Exercise goal => Please transcribe each of the records exactly as given.

+ + + + + + +

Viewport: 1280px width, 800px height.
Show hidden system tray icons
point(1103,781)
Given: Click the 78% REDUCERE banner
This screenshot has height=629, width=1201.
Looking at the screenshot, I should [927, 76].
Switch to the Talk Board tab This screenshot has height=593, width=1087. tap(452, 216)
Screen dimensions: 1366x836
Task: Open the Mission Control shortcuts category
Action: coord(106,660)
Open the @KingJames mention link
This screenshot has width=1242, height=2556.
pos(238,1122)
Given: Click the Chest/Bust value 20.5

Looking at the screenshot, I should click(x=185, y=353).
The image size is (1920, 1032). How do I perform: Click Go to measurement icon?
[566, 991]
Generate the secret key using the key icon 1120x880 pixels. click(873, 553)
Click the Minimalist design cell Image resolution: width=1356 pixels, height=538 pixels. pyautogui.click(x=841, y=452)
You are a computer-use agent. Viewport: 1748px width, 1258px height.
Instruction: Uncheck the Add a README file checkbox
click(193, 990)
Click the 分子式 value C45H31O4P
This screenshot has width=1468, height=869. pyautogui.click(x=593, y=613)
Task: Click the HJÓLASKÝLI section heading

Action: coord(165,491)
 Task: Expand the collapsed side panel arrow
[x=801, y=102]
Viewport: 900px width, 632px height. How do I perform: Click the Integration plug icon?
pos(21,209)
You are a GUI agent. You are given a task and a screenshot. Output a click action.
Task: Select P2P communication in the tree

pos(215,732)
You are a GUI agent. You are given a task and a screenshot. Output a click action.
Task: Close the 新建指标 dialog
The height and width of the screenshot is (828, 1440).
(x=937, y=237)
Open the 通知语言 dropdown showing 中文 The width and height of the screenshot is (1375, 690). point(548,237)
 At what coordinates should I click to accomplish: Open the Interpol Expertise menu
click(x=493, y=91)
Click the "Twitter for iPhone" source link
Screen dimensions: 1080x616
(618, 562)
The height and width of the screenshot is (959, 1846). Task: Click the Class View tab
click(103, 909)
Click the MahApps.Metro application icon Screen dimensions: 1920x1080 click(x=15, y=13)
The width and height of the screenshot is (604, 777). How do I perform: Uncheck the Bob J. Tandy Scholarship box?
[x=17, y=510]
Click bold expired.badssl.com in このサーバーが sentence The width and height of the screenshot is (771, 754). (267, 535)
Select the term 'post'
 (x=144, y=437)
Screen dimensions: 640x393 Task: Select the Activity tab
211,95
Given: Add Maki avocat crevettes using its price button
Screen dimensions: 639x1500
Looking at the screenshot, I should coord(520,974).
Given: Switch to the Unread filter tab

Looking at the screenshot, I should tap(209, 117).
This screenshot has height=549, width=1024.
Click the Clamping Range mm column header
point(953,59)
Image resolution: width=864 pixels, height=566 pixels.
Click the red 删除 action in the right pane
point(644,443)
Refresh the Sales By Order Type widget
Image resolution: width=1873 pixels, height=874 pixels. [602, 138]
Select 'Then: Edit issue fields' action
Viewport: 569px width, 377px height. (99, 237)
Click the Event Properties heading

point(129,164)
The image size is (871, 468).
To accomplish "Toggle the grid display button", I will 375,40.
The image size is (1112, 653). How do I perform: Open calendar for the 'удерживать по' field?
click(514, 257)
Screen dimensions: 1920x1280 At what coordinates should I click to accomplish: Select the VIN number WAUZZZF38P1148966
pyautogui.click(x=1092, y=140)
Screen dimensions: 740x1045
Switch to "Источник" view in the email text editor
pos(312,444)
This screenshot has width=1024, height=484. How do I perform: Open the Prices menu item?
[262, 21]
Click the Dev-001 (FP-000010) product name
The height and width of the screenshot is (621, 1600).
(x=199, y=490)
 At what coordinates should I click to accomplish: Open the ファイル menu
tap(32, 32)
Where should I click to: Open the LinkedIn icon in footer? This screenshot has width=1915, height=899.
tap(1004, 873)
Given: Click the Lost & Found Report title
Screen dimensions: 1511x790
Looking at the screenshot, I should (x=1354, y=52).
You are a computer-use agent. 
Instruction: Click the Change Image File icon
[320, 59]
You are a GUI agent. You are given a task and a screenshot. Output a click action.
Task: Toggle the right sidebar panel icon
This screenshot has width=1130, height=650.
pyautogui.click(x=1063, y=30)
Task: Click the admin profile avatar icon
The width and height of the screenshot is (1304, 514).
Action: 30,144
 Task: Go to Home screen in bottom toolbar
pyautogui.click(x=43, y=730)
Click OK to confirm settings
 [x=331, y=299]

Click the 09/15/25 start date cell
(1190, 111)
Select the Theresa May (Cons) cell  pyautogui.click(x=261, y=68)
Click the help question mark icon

+ + + + + + +

Expected answer =>
Viewport: 1280px width, 800px height.
Show hidden system tray icons
point(1103,781)
Given: Click the 78% REDUCERE banner
This screenshot has height=629, width=1201.
Looking at the screenshot, I should [927, 76].
Switch to the Talk Board tab This screenshot has height=593, width=1087. tap(452, 216)
Screen dimensions: 1366x836
Task: Open the Mission Control shortcuts category
Action: coord(106,660)
Open the @KingJames mention link
This screenshot has width=1242, height=2556.
pos(238,1122)
Given: Click the Chest/Bust value 20.5

Looking at the screenshot, I should click(x=185, y=353).
The image size is (1920, 1032). How do I perform: Click Go to measurement icon?
[566, 991]
Generate the secret key using the key icon 1120x880 pixels. click(873, 553)
Click the Minimalist design cell Image resolution: width=1356 pixels, height=538 pixels. pyautogui.click(x=841, y=452)
You are a computer-use agent. Viewport: 1748px width, 1258px height.
Instruction: Uncheck the Add a README file checkbox
click(193, 990)
Click the 分子式 value C45H31O4P
This screenshot has width=1468, height=869. pyautogui.click(x=593, y=613)
Task: Click the HJÓLASKÝLI section heading

Action: coord(165,491)
 Task: Expand the collapsed side panel arrow
[x=801, y=102]
Viewport: 900px width, 632px height. How do I perform: Click the Integration plug icon?
pos(21,209)
You are a GUI agent. You are given a task and a screenshot. Output a click action.
Task: Select P2P communication in the tree

pos(215,732)
You are a GUI agent. You are given a task and a screenshot. Output a click action.
Task: Close the 新建指标 dialog
The height and width of the screenshot is (828, 1440).
(x=937, y=237)
Open the 通知语言 dropdown showing 中文 The width and height of the screenshot is (1375, 690). point(548,237)
 At what coordinates should I click to accomplish: Open the Interpol Expertise menu
click(x=493, y=91)
Click the "Twitter for iPhone" source link
Screen dimensions: 1080x616
(618, 562)
The height and width of the screenshot is (959, 1846). Task: Click the Class View tab
click(103, 909)
Click the MahApps.Metro application icon Screen dimensions: 1920x1080 click(x=15, y=13)
The width and height of the screenshot is (604, 777). How do I perform: Uncheck the Bob J. Tandy Scholarship box?
[x=17, y=510]
Click bold expired.badssl.com in このサーバーが sentence The width and height of the screenshot is (771, 754). (267, 535)
Select the term 'post'
 (x=144, y=437)
Screen dimensions: 640x393 Task: Select the Activity tab
211,95
Given: Add Maki avocat crevettes using its price button
Screen dimensions: 639x1500
Looking at the screenshot, I should coord(520,974).
Given: Switch to the Unread filter tab

Looking at the screenshot, I should tap(209, 117).
This screenshot has height=549, width=1024.
Click the Clamping Range mm column header
point(953,59)
Image resolution: width=864 pixels, height=566 pixels.
Click the red 删除 action in the right pane
point(644,443)
Refresh the Sales By Order Type widget
Image resolution: width=1873 pixels, height=874 pixels. [602, 138]
Select 'Then: Edit issue fields' action
Viewport: 569px width, 377px height. (99, 237)
Click the Event Properties heading

point(129,164)
The image size is (871, 468).
To accomplish "Toggle the grid display button", I will 375,40.
The image size is (1112, 653). How do I perform: Open calendar for the 'удерживать по' field?
click(514, 257)
Screen dimensions: 1920x1280 At what coordinates should I click to accomplish: Select the VIN number WAUZZZF38P1148966
pyautogui.click(x=1092, y=140)
Screen dimensions: 740x1045
Switch to "Источник" view in the email text editor
pos(312,444)
This screenshot has width=1024, height=484. How do I perform: Open the Prices menu item?
[262, 21]
Click the Dev-001 (FP-000010) product name
The height and width of the screenshot is (621, 1600).
(x=199, y=490)
 At what coordinates should I click to accomplish: Open the ファイル menu
tap(32, 32)
Where should I click to: Open the LinkedIn icon in footer? This screenshot has width=1915, height=899.
tap(1004, 873)
Given: Click the Lost & Found Report title
Screen dimensions: 1511x790
Looking at the screenshot, I should (x=1354, y=52).
You are a computer-use agent. 
Instruction: Click the Change Image File icon
[320, 59]
You are a GUI agent. You are given a task and a screenshot. Output a click action.
Task: Toggle the right sidebar panel icon
This screenshot has width=1130, height=650.
pyautogui.click(x=1063, y=30)
Task: Click the admin profile avatar icon
The width and height of the screenshot is (1304, 514).
Action: 30,144
 Task: Go to Home screen in bottom toolbar
pyautogui.click(x=43, y=730)
Click OK to confirm settings
 [x=331, y=299]

Click the 09/15/25 start date cell
(1190, 111)
Select the Theresa May (Cons) cell  pyautogui.click(x=261, y=68)
Click the help question mark icon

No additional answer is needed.